## INFORMATION SUPPLIED
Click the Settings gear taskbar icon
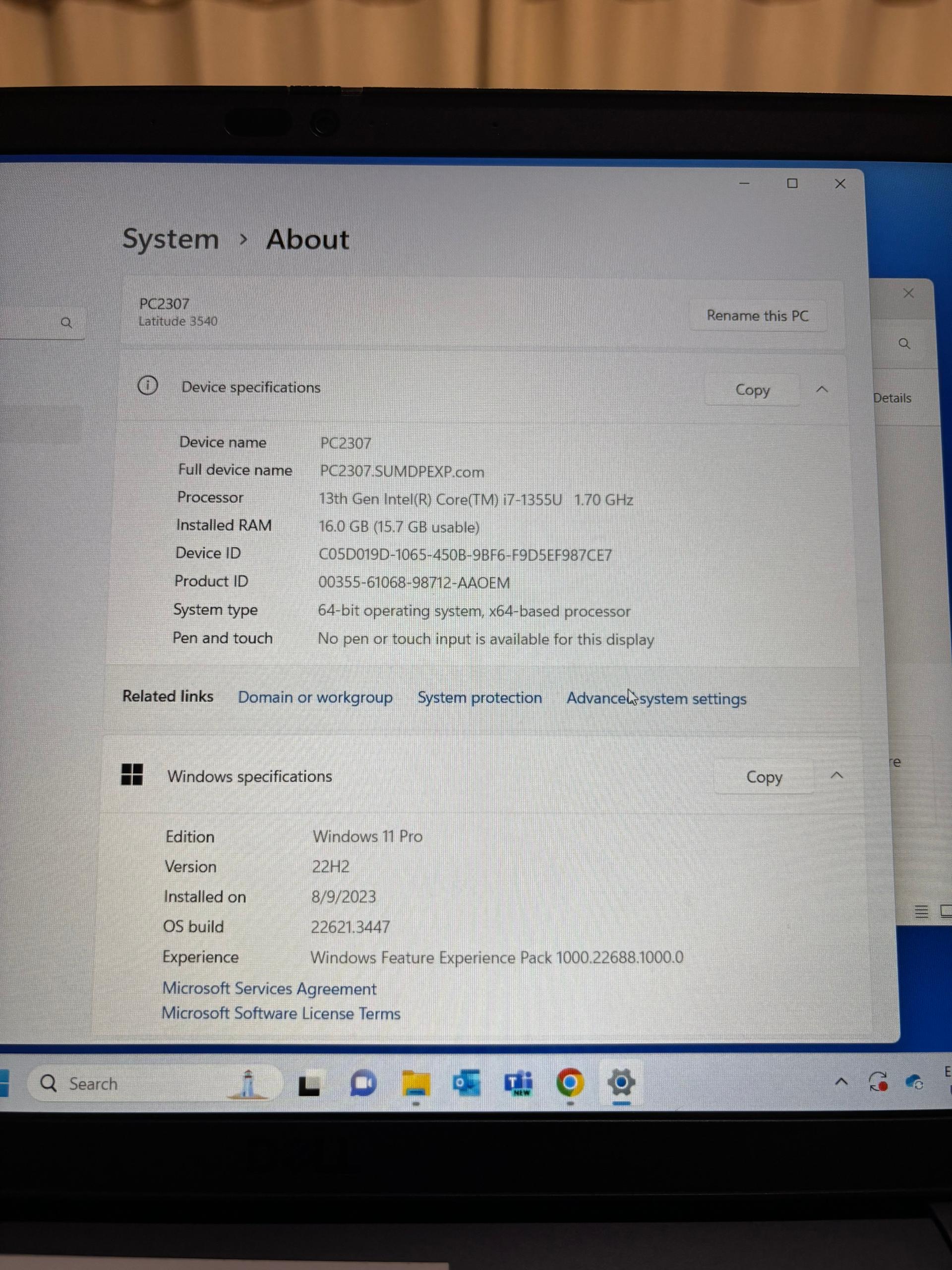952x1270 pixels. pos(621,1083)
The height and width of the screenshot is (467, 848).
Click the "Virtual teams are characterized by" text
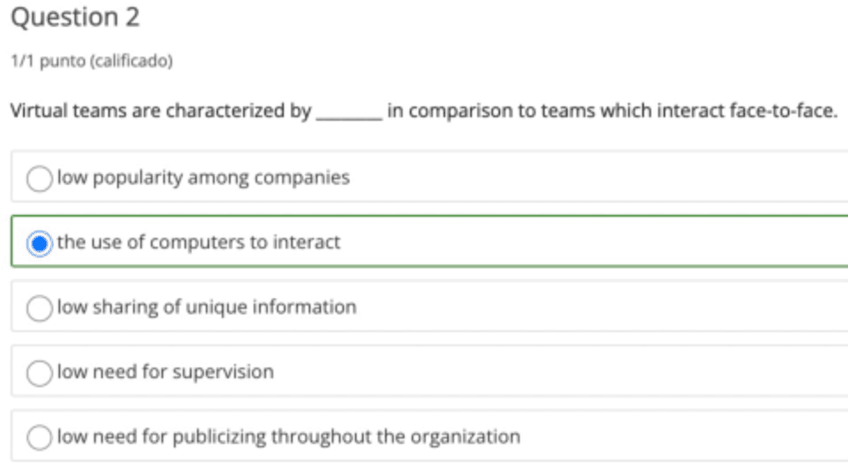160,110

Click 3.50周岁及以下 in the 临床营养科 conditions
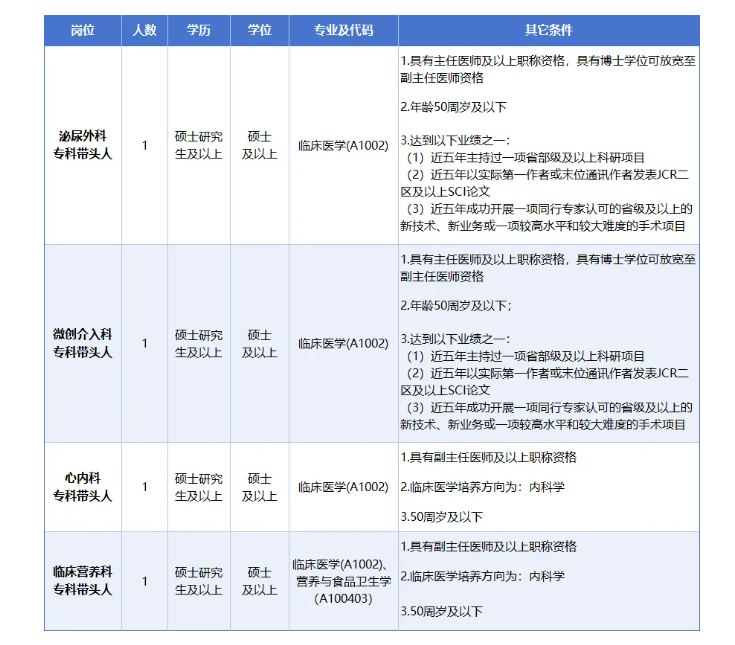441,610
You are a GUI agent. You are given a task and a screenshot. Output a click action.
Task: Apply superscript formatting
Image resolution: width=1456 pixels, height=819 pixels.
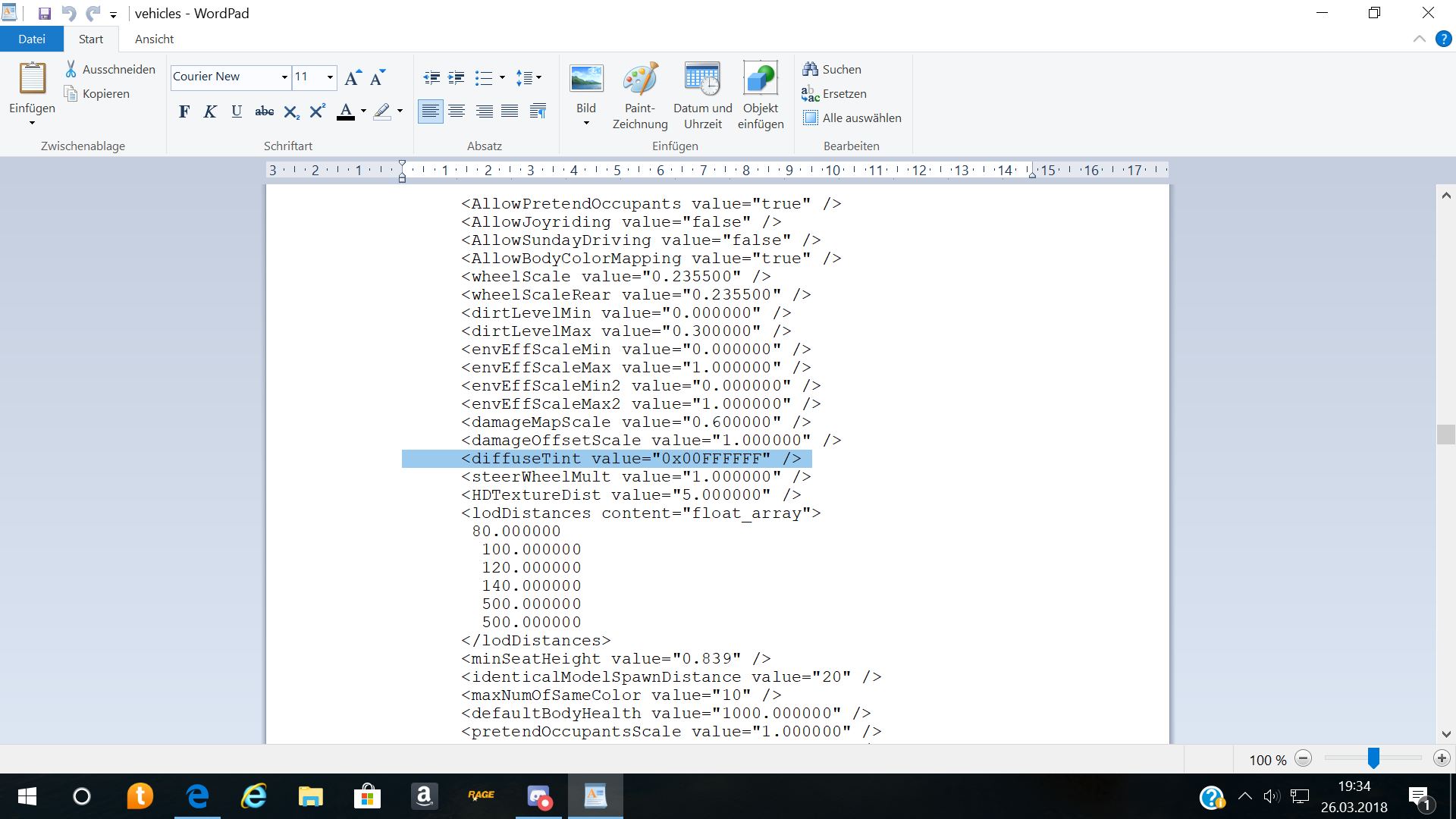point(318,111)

* * *

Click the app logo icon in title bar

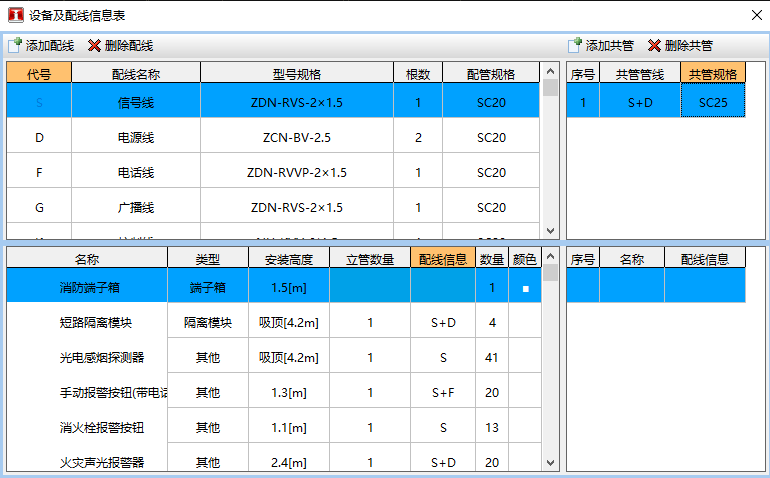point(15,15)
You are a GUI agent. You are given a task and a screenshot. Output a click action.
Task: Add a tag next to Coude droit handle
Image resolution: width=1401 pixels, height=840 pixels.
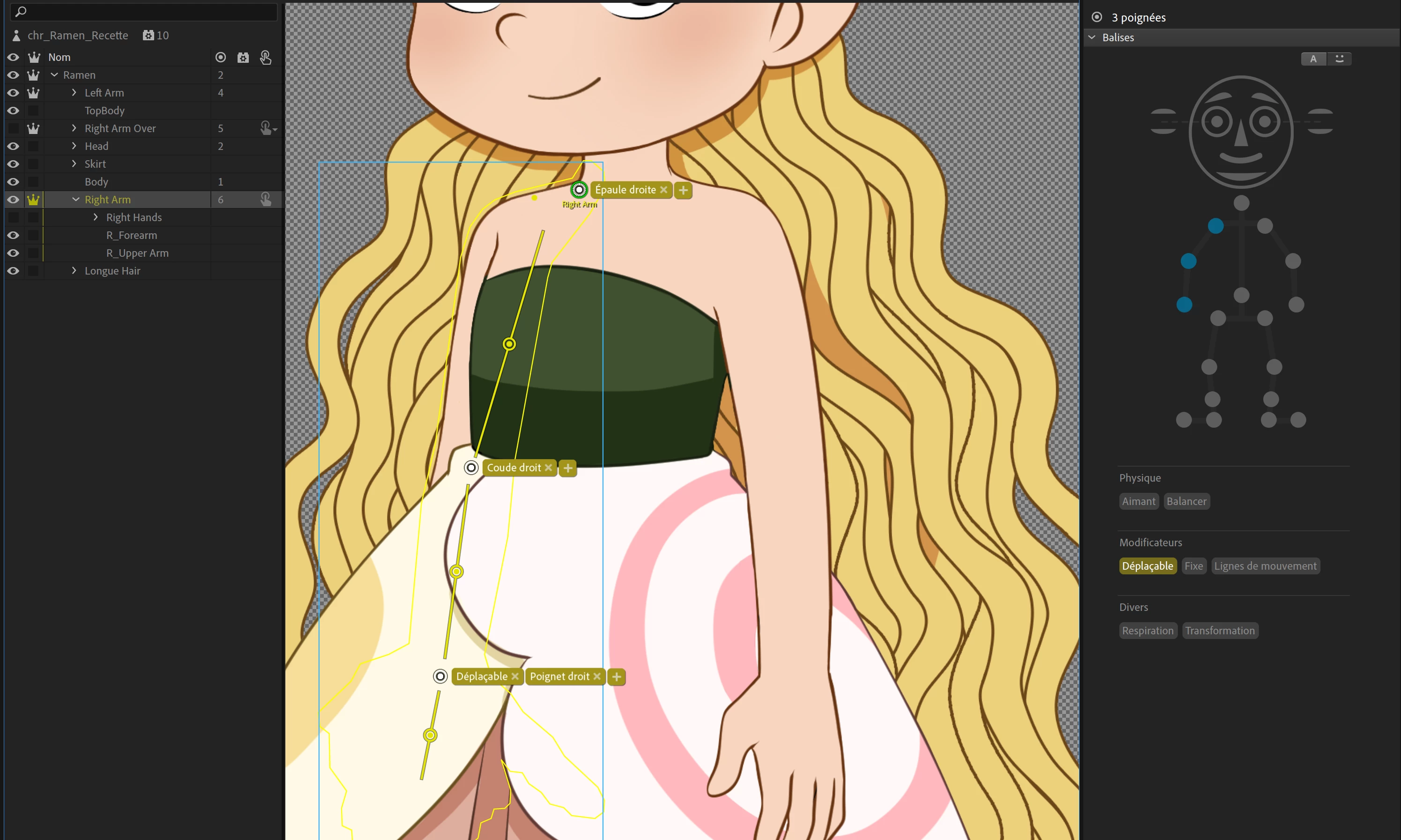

## PROBLEM TO WORK ON
Rewrite the items between the lines holding "Click the app logo icon in title bar" and "Image resolution: width=1401", inclusive, with their requests. Multiply each click coordinate in the answers by 0.35 and round to whole numbers, halves up, leaving all other numbers unchanged and omitting the pictures.

## ANSWER TO THE PROBLEM
Click the app logo icon in title bar

point(5,5)
You are a GUI agent. You are given a task and a screenshot. Output a click action.
Task: Add a tag next to Coude droit handle
Image resolution: width=1401 pixels, height=840 pixels.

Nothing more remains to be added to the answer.